We had evidence recently that the farming community are feeling the burden. I do not think they were well advised in the action they took, but at the same time I am of the opinion that the Government propaganda, and the powers which they exercised under the emergency legislation, will not get rid of the unrest that prevails amongst those people. Hence we must take notice of possible turbulence in the country. When I spoke on a former occasion about co-operation, I realised the serious position the country was in. After two months of war we find that the number of unemployed has gone up by something like 20,000. We are told that some of the combatants are making preparations for a three years' war. One does not want to have the imagination of Senator Fitzgerald to realise what that means. How are we planning? What steps are we taking to ensure that the ordinary, every-day life of the country will be carried on? These are points to which I would like the Minister to refer at the close of the debate. I am offering no suggestion, beyond saying that we realise the serious position that confronts the country. I am not going to scarify the Government. I know their difficulties, but, as far as we are concerned, we are prepared to co-operate in helping them to solve our problems. Certainly, we should have an expression of opinion from the Minister as to how the Government is going to deal with the hungry army, and what steps will be taken to increase social services?

Ba mhaith liom cúpla focal a rá ar an mBille seo. Following the remarks of Senator Foran about the new Budget, unquestionably, the increase in the price of sugar has hit the poor people very heavily. There is no doubt about that. We have had discussions about farming in this House for some time, and on each occasion we have what is practically a repetition of the same speeches. As the Minister has always shown great interest in the housing question, I want to impress upon him the necessity of doing something for Dublin at an early date.
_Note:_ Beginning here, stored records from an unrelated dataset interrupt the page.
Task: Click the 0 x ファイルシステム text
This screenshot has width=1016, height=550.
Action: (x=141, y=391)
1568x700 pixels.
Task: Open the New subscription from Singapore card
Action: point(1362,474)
I was speaking to one of our principal builders, who is carrying out a contract in the city, and he told me that he would shortly be compelled to disemploy all his hands, as the contract he had on hands for flats at Marrowbone Lane was ending. The building trade in the city is at a very low ebb at present. I think the Dublin Corporation has only one new contract on hands, and that the others will be completed soon after Christmas. Knowing the Minister's interest in the housing question, as a loan of £7,000,000 is about to be floated, I hope he will give some consideration to the necessity of providing building schemes in Dublin. Dublin Corporation has the ground developed for housing schemes, and the roads and sewers are completed. The corporation is now held up for money. I appeal to the Minister to give consideration to the question of continuing the building programme in Dublin.

In connection with the discussions that took place in the last few days, I think the House should disassociate itself from some of the statements that were made. I think it ill-becomes members of this House to make statements on the lines of those made by Senator McLoughlin. We have been asked if the present taxation is the price of our neutrality. My answer is "No". The price of our neutrality was paid by the blood and the sacrifices that were made by those who made it possible for us to assemble here and discuss this Bill. If we have to make sacrifices now, in order to maintain the freedom that we have got, I think it will be well worth making them. As a worker, I can cheerfully say that the workers are prepared to bear any little imposts in the way of taxation that is necessary in order to achieve our full freedom. I do not like the term "Opposition" being used in this House, because I understood that the Seanad was established as an attempt to set up a form of organisation on a vocational basis. I cannot understand why this House should carry on on Party lines. Every day we hear talk about the Opposition and about the Government supporters. That should not happen. This House should consider representations from every section of the people, and should deal with any measures that come before it, not from the Government or from the Opposition point of view, but in the interests of the people who sent us here.

Several speakers referred to the effect of these taxes on the poor. If this House were an election platform, there would be some excuse for some of the remarks that were made. Some of those who spoke in that way advocate derating and other schemes that would certainly impose greater taxation on the poor, but which would relieve people who are in a position to bear taxation. While Senator Sir John Keane was speaking, I thought he might have mentioned a subject that I had in mind. A new loan is about to be raised, and I notice from the terms mentioned that the interest will be 4 per cent. I suggest that if the rate of interest was reduced to 3 per cent, or to 3¼ per cent., the loan would be just as well subscribed, and the £30,000 or £40,000 that would be saved in that way could be used for other useful purposes. However, we heard nothing about the matter from the Senator.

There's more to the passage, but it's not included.